2.2 En ese sentido, valoró la prueba cursante de fs. 43 a 66 sobre el informe profesional donde se señala que la construcción no está siendo ejecutada de forma correcta y es insegura, de la misma forma, con el informe de esclerométrica obrante de fs. 67 a 81, que refiere que la resistencia de la obra solo es del 50% y no cumplen con cuatro de los seis elementos necesarios. Del mismo modo, por informe pericial que cursa de fs. 264 a 278, se establece que el trabajo realizado no está garantizado, y que los errores son de responsabilidad del contratista (ahora recurrente), informes que no fueron observados ni impugnados por ninguna de las partes, por lo que determinó que es procedente la resolución del contrato por incumplimiento de lo acordado sobre la calidad de materiales de construcción y su estructura.

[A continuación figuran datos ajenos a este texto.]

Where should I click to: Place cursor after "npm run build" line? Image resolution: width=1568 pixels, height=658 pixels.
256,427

2.3 Sobre la acusación de mala interpretación del art. 568 del Código Civil, donde no se valoró los actos cometidos por la demandante respecto a la paralización de la obra desconociendo el contrato, reiteró que el incumplimiento del contrato no se da por las fechas y plazos de ejecución y entrega, sino por la calidad y seguridad de la obra en ejecución, de manera que manifestó que la conducta de la propietaria de paralizar la obra al constatar que no era segura, es coherente, pues de demostrarse lo contrario la demanda presentada hubiera sido improcedente y toda la responsabilidad hubiera recaído en la demandante.

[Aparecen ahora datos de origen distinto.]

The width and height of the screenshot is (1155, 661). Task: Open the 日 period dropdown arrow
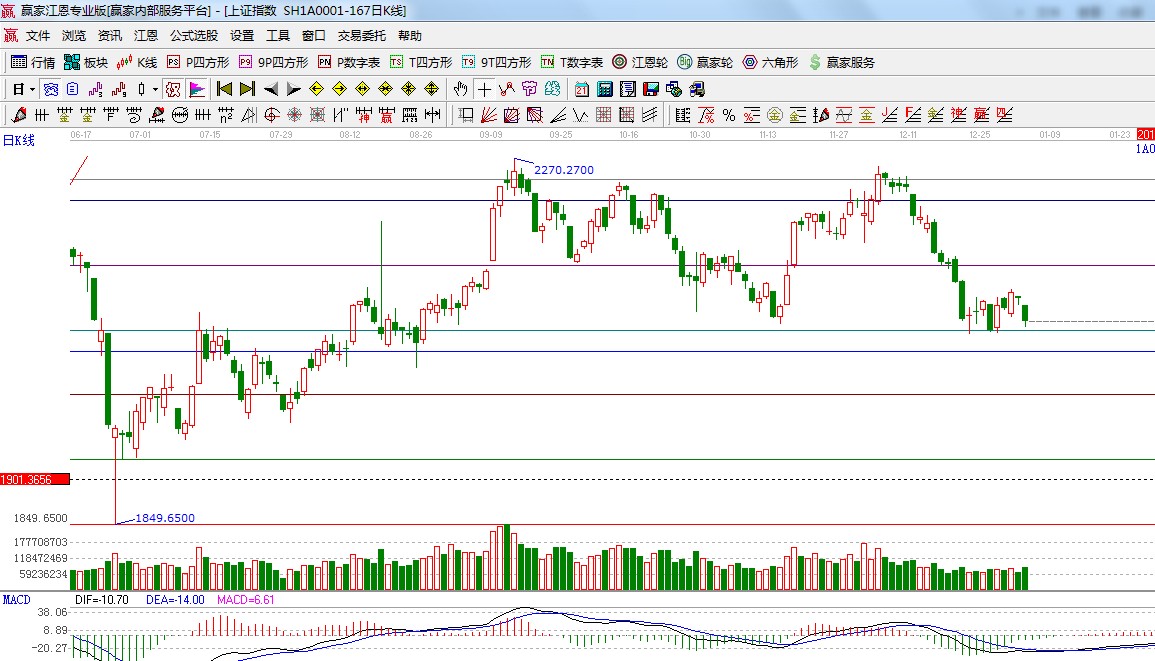pos(32,89)
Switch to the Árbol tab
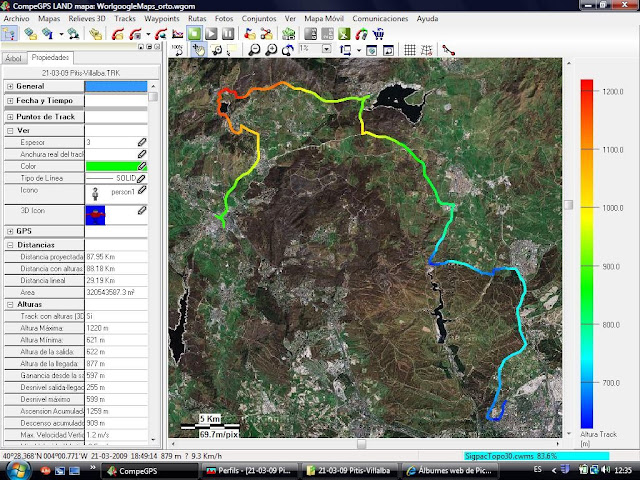Screen dimensions: 640x480 click(13, 59)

De la misma forma, analizó el recibo de 29 de abril de 2022, donde se entrega la suma de $us 21.000, el cual es reconocido por ambas partes, la que se debe interpretar como la voluntad expresa de no continuar con la ejecución de la obra y ello establece una tácita resolución del contrato, pues de no ser así el recurrente se hubiese negado a la devolución del monto y activado alguna causa judicial para el cumplimiento del contrato.
2.4 Referente a los daños y perjuicios estipuló que la sentencia impugnada no realiza un análisis y razonamiento para determinar qué hechos los configuraron, que pruebas demostraron los mismos y como debieron ser resarcidos, de modo que existió una falta de fundamentación y motivación respecto a este punto, siendo que no se explicó de cómo se llegó a la conclusión del 1% del capital de $us 6.000 en la parte dispositiva del fallo; asimismo, asevero que solamente se puede considerar en un futuro incidente de ejecución de la sentencia los gastos que se determinen sobre la demolición de las infraestructuras construidas y así también si existe construcciones que puedan ser utilizadas y aprovechadas por la demandante, deben ser compensados al demandado.
3.- Auto de Vista impugnado mediante recurso de casación de fs. 340 a 342 vta., interpuesto por Roli Luis Magne Montoya, el cual es objeto de análisis.